Brief: From the ATHN markup spec, copy word for word the part that begins with the words containing "LTI: +++ (0x2d" and ends with "0x64 0x65 0x72)".
───── Selected text
Generally complexity is put on the client software, making the server software simpler to ease site development

Whenever an example of a keyword is given in this specification it's case sensitive unless otherwise noted and has the bytes that make it up written in paretheses next to it. The bytes MUST match exactly, whitespace characters are not ignored.

1 Line types

An ATHN markup document can be analyzed line by line. Each line, except text lines, start with a 3 byte line type identifier (LTI) followed by the content of the line. Every line type has a unique LTI so that the type of any line can be determined unambiguously by knowing the section of the line and inspecting its first 3 bytes. If the first 3 bytes dont match any valid LTI, the line is considered a text line. Each line type has its own rules about how it should be processed, and not all of them should be presented to humans. Blank lines are ignored.

1.1 Text lines

As the name suggests text lines just contain plain text. Text lines are rendered as is. But they have one special feature: formatting

Available in: 'Main', 'Footer' and 'Form'

If the line type cannot be determined to be something else it's a text line.

1.1.1 Text line formatting

Text lines can contain a few special formatting character sequences. They should not be rendered, but MAY be ignored. When the line ends all formatting is implicitly reset. The special sequences are as follows:

\r (0x5c 0x72)

Resets all formatting

\b (0x5c 0x62)

Enables bold text formatting

\i (0x5c 0x69)

Enables italic text formatting

\p (0x5c 0x70)

Enables monospaced formatting

On the rare occation that you do need to write any of the control sequences in a text line you can write it like this \​b (0x5c 0xe2 0x80 0x8b 0x62) with a zero width space or similar in between the backslash character and the letter

1.2 Section lines

Section lines MUST NOT be rendered. Section lines change the section of every following line (until a new section line is encountered). The section starts off as 'Meta' on the first line of any document. Any of the other sections can occur on any line after the 'Meta' section.

LTI: +++ (0x2d 0x2d 0x2d)

The content of a section line is only valid if it is one of the following:

Nothing

Changes the section to 'Main'. It is required and must occur 1 or more times per document.

Header (0x20 0x48 0x65 0x61 0x64 0x65 0x72)

Changes the section to 'Header'. Is optional and only allowed 1 or 0 times per document.

Footer (0x20 0x46 0x6f 0x6f 0x74 0x65 0x72)

Changes the section to 'Footer'. Is optional and only allowed 1 or 0 times per document.

Form (0x20 0x46 0x6f 0x72 0x6d)

Changes the section to 'Form'. Is optional and allowed any number of times per document.

1.3 Metadata tag lines

Metadata tag lines is a collection of line types, used for metadata, each type of metadata tag line is called a tag. Some tags can occur more than once, their order matters and MUST be preserved unless otherwise noted.
──────────
───── Extracted entries
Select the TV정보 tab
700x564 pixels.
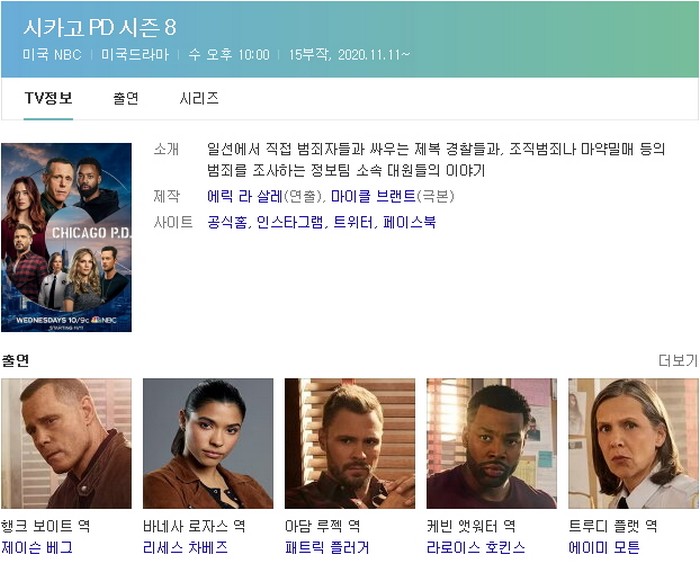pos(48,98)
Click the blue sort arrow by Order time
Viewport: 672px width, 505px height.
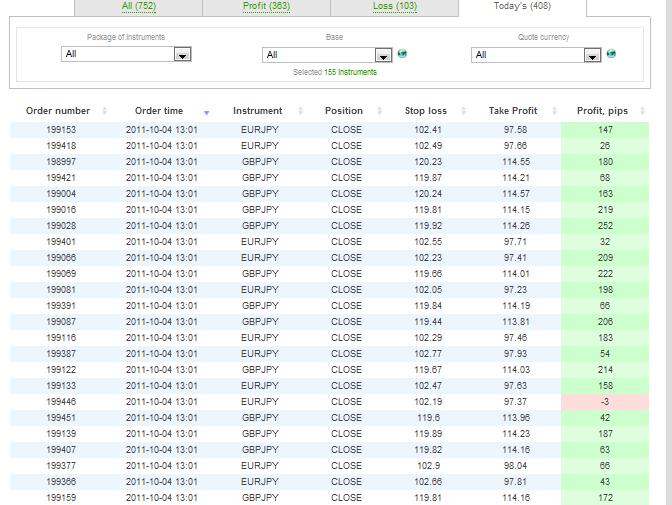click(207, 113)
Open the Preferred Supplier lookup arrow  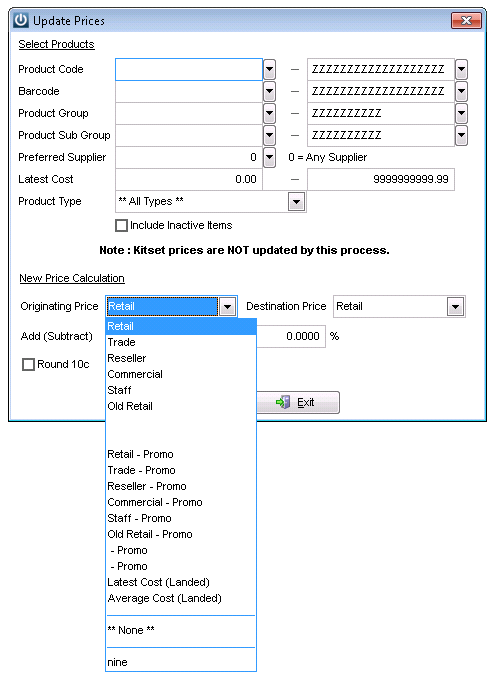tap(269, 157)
──────────
Reply:
LTI: +++ (0x2d 0x2d 0x2d)

The content of a section line is only valid if it is one of the following:

Nothing

Changes the section to 'Main'. It is required and must occur 1 or more times per document.

Header (0x20 0x48 0x65 0x61 0x64 0x65 0x72)